Updated

Disney’s newest park in Shanghai has already received close to a million visitors, Disney Chief Executive Officer Robert Iger said Monday.

“It would be safe to assume almost a million people have experienced the park,” Iger said during an on-stage chat at a Fortune Brainstorm Tech conference in Aspen, Colo.

The resort and theme park has been open for less than a month, but already visitors to the park are “staying longer than expected each day and showing fondness for Chinese barbecued pork with rice, cheeseburgers and turkey legs,” reports AFP.

“We are introducing turkey legs to China,” Iger told the panel. “Which I thought was a mistake, but we are selling 3,000 a day.”

Disney sells the giant turkey legs—which are originally sourced from Poland—for $8 a piece.

But tickets to the park are, on average, much less expensive than those to Disney parks in the U.S. The peak period entrance fee at Shanghai Disneyland is 499 yuan ($76) while off peak is 370 yuan ($56).

The Shanghai outpost, which officially opened June 16, is the company’s sixth in the world and the first in mainland China. Disney Hong Kong opened in 2005.

“I very much wanted to avoid being called a cultural imperialist,” Iger has stated of working to ensure that elements from Chinese culture were featured prominently in the park while some American trademarks were left out.

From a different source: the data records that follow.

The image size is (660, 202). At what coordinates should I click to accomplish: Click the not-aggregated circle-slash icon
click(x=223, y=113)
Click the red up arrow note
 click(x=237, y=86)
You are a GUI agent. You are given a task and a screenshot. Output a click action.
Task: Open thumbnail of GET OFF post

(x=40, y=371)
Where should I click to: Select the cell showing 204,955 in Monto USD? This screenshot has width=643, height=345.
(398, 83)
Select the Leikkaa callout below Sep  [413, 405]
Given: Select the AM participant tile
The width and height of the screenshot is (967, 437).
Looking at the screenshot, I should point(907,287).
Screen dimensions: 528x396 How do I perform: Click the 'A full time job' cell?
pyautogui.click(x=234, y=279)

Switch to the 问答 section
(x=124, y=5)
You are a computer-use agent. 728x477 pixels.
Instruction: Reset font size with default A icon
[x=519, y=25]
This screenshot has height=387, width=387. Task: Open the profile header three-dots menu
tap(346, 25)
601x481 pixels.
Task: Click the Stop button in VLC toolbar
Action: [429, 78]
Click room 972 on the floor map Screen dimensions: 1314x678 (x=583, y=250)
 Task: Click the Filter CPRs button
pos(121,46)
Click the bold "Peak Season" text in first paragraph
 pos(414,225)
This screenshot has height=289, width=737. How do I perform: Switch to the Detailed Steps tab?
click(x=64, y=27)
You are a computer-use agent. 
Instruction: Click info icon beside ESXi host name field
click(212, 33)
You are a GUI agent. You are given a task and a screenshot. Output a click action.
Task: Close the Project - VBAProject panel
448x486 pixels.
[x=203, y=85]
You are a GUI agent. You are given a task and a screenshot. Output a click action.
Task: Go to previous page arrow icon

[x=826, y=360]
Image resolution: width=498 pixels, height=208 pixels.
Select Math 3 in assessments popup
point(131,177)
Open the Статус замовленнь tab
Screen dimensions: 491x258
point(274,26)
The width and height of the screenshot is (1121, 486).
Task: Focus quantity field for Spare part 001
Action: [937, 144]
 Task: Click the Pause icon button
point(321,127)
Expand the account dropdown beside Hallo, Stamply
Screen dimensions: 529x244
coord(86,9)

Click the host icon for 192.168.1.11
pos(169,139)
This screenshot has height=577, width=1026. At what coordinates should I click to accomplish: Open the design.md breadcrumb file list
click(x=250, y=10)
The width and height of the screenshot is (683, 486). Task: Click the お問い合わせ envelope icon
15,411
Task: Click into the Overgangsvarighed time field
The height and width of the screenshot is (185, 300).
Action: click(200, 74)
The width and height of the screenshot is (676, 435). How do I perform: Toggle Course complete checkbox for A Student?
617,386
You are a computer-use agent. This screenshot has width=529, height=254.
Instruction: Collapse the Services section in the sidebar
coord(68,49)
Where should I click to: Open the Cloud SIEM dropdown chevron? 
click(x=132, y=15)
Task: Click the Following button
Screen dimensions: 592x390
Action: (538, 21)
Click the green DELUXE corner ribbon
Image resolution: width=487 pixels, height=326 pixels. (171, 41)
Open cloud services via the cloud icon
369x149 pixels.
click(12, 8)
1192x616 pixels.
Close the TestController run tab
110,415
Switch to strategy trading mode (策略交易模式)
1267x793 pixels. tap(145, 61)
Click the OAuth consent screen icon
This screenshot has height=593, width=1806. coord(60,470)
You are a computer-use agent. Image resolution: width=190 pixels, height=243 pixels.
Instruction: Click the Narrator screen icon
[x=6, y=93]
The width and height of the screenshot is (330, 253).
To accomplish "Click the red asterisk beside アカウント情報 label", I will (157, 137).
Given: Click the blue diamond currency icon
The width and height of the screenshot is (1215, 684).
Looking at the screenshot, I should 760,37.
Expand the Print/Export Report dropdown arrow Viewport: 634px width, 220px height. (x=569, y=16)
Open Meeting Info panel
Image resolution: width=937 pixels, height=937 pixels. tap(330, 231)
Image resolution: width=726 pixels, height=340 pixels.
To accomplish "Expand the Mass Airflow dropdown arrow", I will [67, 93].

In addition to an emphasis on offering Chinese cuisine, the park has worked to incorporate traditional symbols and design elements. Near its iconic Storybook Castle, Disney created a "Garden of the Twelve Friends" using characters such as Remy from "Ratatouille" and Tigger from "Winnie the Pooh" as animals of the Chinese Zodiac—and the Disney castle is topped with a traditional peony flower.